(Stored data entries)
▬▬▬▬▬▬▬▬▬▬

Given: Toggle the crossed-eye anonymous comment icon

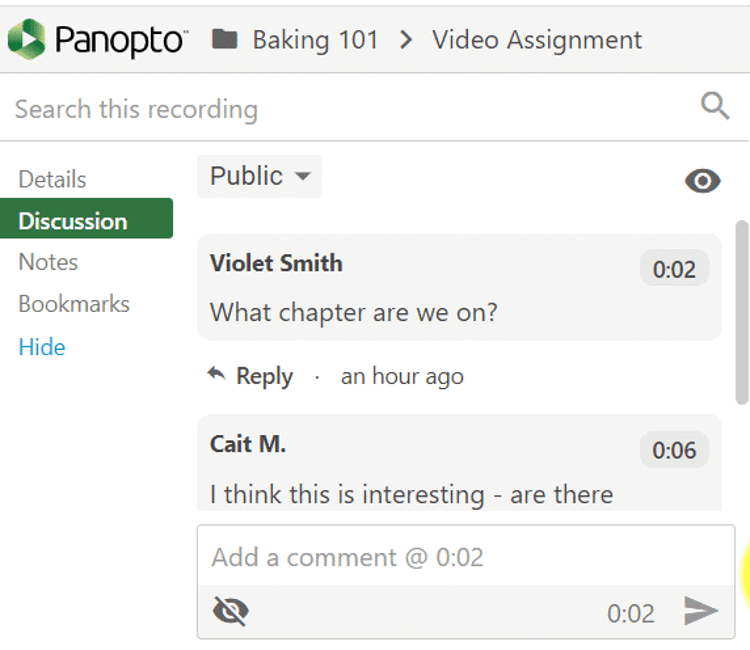Looking at the screenshot, I should (x=231, y=610).
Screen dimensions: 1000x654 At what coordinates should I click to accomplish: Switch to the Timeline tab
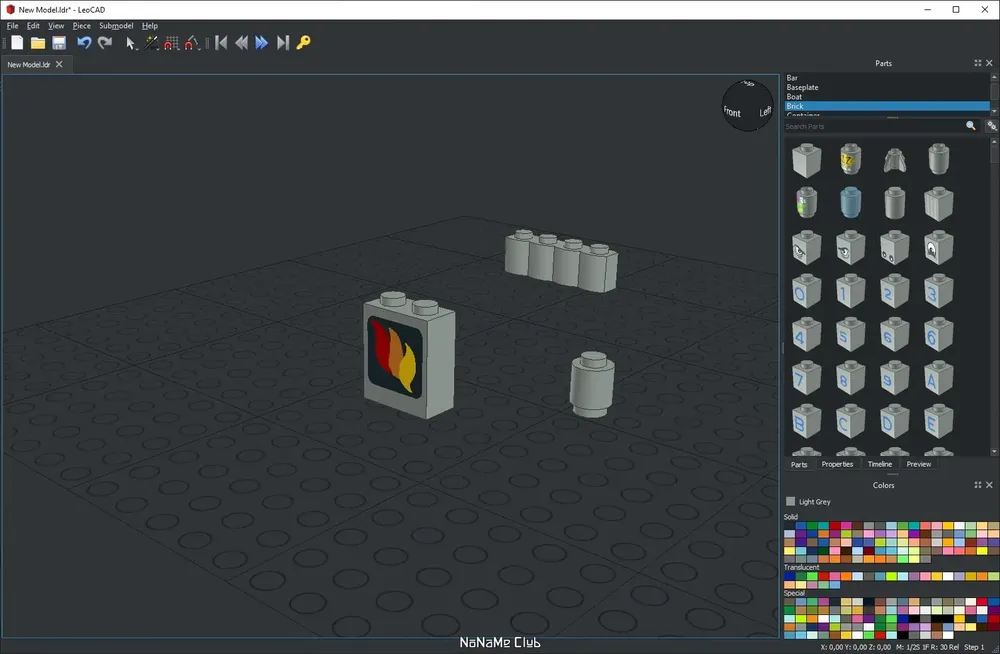(x=879, y=464)
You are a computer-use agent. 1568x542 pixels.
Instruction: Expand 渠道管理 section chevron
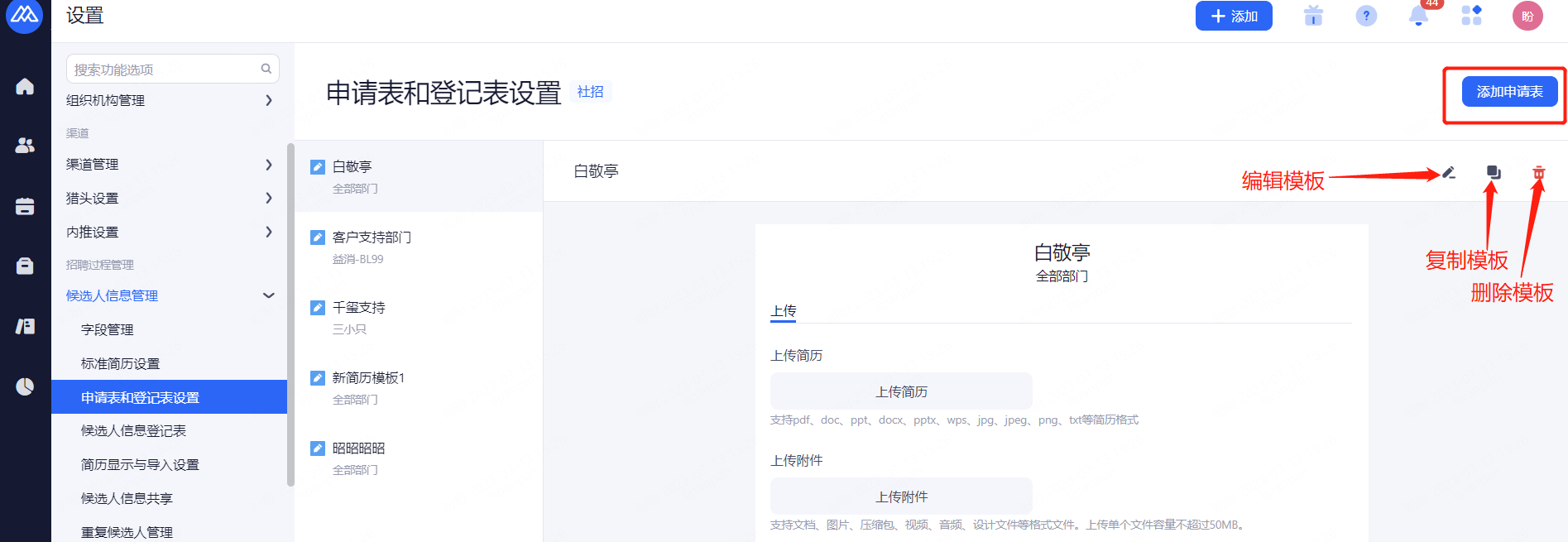coord(268,165)
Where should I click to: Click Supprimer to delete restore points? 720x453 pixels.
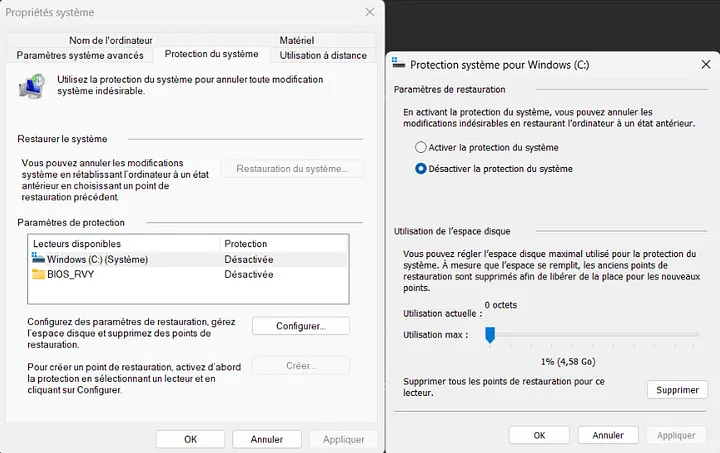click(x=677, y=390)
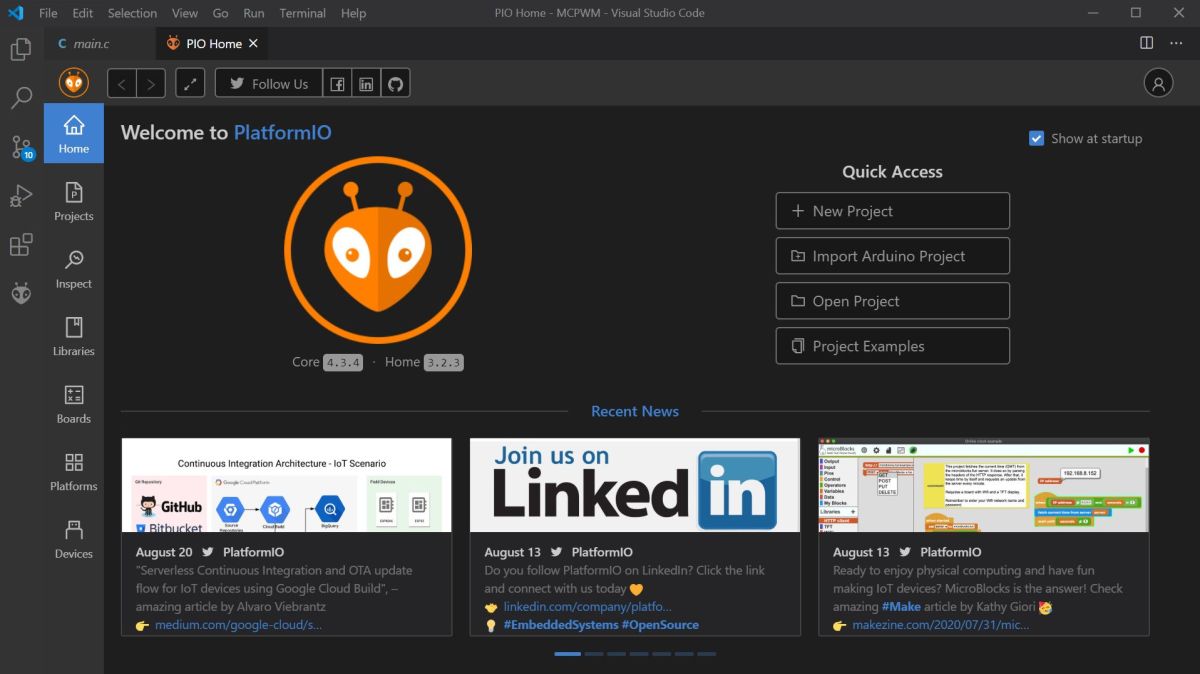The width and height of the screenshot is (1200, 674).
Task: Click the expand fullscreen arrows icon
Action: (190, 84)
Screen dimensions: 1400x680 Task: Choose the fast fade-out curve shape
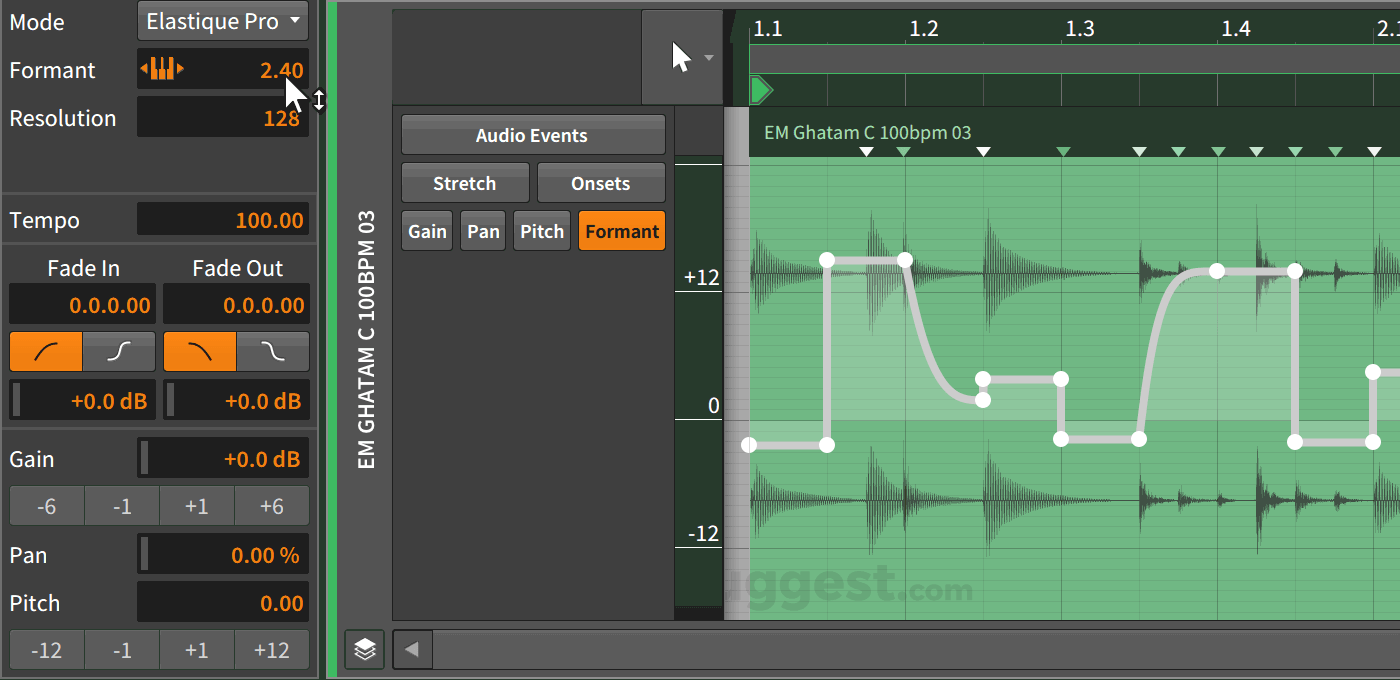199,351
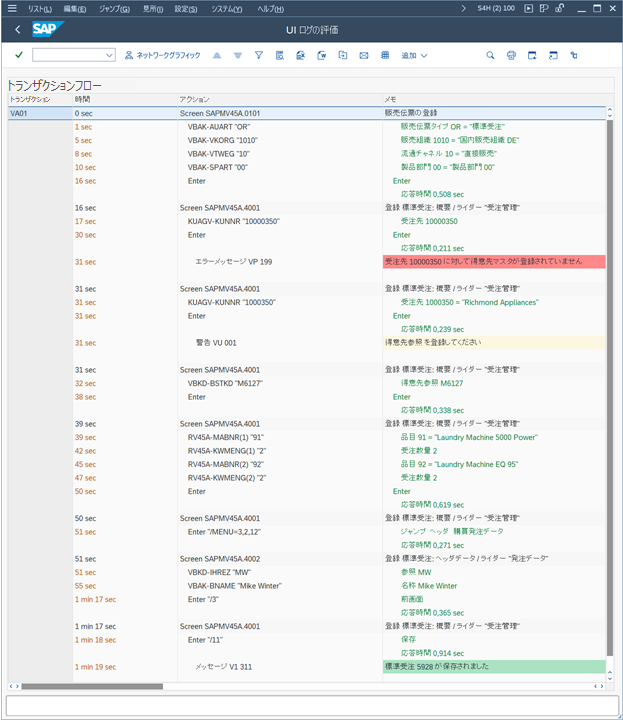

▬▬▬▬▬▬▬▬▬▬

● Your goal: The lines to copy begin with the one containing "Instruction: Expand 渠道管理 section chevron" and end with the last line of the entries above; copy them exactly, minus the pictures.

● Finished exercise:
Instruction: Expand 渠道管理 section chevron
coord(268,165)
Where should I click to: Click Supprimer to delete restore points? 720x453 pixels.
click(x=677, y=390)
The width and height of the screenshot is (1200, 674).
Task: Click the expand fullscreen arrows icon
Action: (190, 84)
Screen dimensions: 1400x680 Task: Choose the fast fade-out curve shape
199,351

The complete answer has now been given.